### ACTIVITY
Give the lines below again exactly, starting with the line that holds "beside Related Landings" and going on through the line that holds "Click the airplane icon in Consigli A. row".
----------
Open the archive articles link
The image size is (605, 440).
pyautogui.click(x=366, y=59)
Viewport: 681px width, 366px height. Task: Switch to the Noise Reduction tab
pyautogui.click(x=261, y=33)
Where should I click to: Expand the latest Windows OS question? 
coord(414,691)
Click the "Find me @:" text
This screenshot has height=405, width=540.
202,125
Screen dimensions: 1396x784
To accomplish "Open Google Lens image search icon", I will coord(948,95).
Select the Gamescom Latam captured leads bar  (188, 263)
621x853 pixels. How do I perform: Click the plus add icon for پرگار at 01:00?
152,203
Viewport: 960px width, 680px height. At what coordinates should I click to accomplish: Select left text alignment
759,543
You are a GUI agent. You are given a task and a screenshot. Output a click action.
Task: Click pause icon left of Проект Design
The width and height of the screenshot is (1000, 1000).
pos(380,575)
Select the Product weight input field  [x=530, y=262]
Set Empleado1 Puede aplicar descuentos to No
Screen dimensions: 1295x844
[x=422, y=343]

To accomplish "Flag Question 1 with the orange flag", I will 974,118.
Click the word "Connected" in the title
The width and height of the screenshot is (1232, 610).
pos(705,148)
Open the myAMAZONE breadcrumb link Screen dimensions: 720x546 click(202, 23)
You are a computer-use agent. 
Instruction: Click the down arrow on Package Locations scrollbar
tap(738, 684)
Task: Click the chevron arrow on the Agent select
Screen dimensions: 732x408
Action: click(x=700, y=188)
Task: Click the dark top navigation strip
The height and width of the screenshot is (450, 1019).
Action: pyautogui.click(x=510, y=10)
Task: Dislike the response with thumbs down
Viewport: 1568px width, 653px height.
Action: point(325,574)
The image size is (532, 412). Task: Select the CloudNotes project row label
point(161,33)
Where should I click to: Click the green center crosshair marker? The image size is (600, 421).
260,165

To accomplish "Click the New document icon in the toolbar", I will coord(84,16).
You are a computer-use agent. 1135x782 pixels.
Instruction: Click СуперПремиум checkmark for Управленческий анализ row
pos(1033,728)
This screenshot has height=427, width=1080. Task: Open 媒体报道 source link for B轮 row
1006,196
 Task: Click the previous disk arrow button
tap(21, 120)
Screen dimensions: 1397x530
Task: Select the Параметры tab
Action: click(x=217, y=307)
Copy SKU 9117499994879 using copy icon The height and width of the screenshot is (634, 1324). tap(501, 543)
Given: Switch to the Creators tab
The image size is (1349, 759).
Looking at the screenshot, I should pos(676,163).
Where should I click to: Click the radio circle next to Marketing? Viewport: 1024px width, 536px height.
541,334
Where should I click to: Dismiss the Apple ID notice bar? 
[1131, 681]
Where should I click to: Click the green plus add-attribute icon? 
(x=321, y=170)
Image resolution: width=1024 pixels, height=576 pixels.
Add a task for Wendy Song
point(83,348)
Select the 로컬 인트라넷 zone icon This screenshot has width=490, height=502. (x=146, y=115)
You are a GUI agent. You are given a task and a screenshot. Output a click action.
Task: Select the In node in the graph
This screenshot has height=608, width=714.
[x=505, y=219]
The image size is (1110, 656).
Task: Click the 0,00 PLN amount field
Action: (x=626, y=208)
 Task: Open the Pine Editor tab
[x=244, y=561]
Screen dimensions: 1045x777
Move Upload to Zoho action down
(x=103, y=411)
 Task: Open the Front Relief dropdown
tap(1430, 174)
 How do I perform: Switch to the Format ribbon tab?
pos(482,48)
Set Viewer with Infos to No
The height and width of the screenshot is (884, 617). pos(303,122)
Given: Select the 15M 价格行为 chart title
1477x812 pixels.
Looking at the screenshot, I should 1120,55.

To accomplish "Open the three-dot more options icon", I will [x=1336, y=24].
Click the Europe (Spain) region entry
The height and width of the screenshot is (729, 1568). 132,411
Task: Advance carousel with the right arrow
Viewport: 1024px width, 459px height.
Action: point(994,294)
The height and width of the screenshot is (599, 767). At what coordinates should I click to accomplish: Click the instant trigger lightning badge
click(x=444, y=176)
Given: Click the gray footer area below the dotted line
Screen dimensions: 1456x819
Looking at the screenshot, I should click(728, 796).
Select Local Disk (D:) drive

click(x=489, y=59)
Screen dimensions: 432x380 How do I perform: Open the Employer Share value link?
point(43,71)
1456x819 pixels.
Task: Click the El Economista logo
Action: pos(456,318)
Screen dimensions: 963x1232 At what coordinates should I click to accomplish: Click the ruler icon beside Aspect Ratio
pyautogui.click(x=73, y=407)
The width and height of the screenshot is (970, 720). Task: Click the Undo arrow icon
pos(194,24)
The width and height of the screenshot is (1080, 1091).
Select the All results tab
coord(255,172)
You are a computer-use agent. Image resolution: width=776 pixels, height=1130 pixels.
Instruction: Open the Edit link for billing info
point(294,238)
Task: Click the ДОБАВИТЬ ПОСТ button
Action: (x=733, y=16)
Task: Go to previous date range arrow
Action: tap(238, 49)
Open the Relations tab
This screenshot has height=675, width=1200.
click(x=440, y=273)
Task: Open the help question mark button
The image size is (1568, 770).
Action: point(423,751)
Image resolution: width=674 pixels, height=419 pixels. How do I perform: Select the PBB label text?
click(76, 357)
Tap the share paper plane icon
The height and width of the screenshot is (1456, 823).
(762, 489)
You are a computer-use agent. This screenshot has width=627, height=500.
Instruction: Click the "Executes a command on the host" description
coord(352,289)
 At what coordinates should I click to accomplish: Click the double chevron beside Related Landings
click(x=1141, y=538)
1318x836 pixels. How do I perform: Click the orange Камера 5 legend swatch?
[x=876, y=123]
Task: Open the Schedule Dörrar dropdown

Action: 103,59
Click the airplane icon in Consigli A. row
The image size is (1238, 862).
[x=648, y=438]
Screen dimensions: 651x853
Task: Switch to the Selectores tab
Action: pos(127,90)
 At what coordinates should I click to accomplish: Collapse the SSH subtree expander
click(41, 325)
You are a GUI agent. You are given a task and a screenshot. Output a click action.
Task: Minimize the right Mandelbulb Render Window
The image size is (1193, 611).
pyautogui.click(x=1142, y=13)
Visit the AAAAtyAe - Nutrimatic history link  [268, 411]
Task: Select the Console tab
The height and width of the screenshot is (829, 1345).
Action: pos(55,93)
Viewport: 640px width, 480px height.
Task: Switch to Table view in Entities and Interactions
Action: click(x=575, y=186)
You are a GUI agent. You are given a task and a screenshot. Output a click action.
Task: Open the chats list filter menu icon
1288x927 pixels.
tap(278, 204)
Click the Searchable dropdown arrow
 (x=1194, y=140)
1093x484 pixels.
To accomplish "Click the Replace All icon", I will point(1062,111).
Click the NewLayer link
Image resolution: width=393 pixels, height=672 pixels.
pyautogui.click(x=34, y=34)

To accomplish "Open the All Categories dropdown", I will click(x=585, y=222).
----------
### SOLUTION BELOW
 At what coordinates should I click to accomplish: Click the double chevron beside Related Landings
click(x=1141, y=538)
1318x836 pixels. How do I perform: Click the orange Камера 5 legend swatch?
[x=876, y=123]
Task: Open the Schedule Dörrar dropdown

Action: 103,59
Click the airplane icon in Consigli A. row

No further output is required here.